In create_jobs
you are calling crawl
, that would be okay if it was just that. But since you are also calling create_jobs
from crawl
, you can possibly enter an infinite loop. If you had not the condition len(queued_links) > 0
, it would be an infinite loop. To prevent such problems (avoiding stack overflow), python has a recursion limit (see : What is the maximum recursion depth in Python, and how to increase it?).

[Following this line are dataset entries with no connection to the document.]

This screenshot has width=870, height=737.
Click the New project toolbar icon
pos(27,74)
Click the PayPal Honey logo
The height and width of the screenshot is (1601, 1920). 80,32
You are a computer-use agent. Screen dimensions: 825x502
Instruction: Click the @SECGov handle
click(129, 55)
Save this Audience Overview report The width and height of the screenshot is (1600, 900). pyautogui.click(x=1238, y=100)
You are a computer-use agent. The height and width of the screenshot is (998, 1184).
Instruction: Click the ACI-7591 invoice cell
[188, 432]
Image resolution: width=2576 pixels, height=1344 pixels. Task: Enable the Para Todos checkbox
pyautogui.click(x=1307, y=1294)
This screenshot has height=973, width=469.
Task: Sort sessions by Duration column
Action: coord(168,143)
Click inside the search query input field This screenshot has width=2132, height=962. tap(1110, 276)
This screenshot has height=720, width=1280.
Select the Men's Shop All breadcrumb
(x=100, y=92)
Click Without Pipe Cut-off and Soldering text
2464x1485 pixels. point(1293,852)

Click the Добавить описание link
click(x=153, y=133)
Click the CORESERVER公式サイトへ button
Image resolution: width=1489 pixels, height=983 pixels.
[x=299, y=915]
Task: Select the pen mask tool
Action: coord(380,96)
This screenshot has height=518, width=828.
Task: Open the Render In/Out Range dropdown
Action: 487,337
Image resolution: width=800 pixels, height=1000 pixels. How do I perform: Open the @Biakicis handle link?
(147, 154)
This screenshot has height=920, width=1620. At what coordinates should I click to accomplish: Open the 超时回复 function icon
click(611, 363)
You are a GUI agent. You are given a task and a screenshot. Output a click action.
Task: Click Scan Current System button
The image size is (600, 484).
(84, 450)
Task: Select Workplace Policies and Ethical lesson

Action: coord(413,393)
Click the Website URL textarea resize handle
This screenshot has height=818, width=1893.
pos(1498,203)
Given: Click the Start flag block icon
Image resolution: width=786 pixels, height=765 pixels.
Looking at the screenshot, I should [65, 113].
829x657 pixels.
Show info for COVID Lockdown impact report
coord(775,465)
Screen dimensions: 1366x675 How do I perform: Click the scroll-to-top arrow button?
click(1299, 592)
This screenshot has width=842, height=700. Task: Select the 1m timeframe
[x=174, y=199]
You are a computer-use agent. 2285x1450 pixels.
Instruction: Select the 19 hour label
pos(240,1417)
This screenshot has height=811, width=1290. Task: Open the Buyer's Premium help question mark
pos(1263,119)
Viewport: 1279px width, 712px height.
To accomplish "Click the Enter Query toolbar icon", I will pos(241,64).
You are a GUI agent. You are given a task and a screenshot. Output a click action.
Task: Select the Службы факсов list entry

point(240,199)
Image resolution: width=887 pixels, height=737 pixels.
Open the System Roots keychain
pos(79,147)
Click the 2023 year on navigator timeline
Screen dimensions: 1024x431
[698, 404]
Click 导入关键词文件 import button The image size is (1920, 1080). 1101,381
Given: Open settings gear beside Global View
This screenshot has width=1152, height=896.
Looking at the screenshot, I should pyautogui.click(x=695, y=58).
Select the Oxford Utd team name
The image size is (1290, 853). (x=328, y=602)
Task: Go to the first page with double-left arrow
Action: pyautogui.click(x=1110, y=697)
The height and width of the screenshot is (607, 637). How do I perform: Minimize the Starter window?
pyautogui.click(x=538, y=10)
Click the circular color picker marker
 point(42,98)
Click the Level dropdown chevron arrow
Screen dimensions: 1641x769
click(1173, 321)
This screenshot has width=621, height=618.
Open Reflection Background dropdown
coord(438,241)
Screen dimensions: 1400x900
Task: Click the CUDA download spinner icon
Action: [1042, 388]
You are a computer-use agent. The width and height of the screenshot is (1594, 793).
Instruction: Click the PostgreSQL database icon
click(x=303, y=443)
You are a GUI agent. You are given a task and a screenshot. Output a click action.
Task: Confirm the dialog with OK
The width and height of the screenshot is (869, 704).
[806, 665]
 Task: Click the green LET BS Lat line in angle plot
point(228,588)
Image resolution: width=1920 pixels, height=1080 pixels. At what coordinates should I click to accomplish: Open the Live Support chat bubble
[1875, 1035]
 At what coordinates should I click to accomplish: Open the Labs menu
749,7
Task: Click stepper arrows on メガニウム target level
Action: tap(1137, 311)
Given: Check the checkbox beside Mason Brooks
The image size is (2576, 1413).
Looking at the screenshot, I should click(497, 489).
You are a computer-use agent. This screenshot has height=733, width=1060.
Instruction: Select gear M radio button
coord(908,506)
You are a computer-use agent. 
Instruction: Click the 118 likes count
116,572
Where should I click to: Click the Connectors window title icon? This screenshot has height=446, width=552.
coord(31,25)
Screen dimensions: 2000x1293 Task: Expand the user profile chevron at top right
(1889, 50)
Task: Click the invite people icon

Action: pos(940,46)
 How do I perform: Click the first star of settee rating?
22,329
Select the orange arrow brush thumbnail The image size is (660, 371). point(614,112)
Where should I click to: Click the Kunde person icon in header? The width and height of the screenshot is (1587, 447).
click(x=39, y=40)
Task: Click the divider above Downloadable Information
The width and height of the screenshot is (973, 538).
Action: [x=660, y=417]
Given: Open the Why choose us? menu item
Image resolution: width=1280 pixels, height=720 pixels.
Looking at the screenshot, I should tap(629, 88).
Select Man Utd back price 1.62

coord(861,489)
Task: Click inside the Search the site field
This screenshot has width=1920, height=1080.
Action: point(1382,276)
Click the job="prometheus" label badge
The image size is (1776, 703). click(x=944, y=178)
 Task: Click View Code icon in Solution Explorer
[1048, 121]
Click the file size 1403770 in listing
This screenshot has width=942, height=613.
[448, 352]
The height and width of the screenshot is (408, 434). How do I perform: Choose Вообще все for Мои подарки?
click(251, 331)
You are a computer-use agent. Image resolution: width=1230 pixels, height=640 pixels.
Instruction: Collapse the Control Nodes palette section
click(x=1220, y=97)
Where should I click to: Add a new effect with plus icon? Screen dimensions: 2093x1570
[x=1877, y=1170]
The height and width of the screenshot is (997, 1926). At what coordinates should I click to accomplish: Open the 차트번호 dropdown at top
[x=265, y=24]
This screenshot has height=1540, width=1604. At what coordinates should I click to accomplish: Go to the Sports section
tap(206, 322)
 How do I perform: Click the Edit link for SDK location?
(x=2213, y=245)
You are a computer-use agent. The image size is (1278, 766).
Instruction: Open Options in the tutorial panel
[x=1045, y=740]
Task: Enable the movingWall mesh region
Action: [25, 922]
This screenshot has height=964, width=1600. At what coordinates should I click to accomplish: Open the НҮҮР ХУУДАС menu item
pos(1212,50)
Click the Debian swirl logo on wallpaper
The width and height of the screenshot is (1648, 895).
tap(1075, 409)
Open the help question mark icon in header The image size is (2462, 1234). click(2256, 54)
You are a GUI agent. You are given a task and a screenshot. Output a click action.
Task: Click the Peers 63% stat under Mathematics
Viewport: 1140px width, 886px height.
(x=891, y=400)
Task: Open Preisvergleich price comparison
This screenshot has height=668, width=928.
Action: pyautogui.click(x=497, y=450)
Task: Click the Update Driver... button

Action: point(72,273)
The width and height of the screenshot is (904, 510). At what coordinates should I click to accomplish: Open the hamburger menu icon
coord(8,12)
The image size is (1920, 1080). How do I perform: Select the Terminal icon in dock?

The thing here is that a webpage is quite likely to contain links to other webpages, so your condition to stop the loop will not occur too often. That's why you are hitting the recursion limit. You can increase this limit by doing the following (snippet of code taken here : Python: Maximum recursion depth exceeded), but I would not advise you to do that:
import sys
sys.setrecursionlimit(10000) # 10000 is an example, try with different values
The good approach to solve this problem would be to change the design of your algorithm to something like this (basically you iterate over an array that you populate while crawling, instead of making recursive calls):
def crawl(url):
return [url+'a', url+'b']
links = ['foo', 'bar']
for link in links:
links.extend(crawl(link))
Regarding the fact that sometimes your algorithm works and sometimes not, it is quite likely that the pages change over time, if you are really close to the recursion limit it might me that depending on which pages were generated you hit that limit or not.
Finally, it's not because you have only 100 links that you can't hit a recursion limit of 1000 for instance. Indeed, for instance your crawl function will call other functions, etc. ... some recursions are hidden.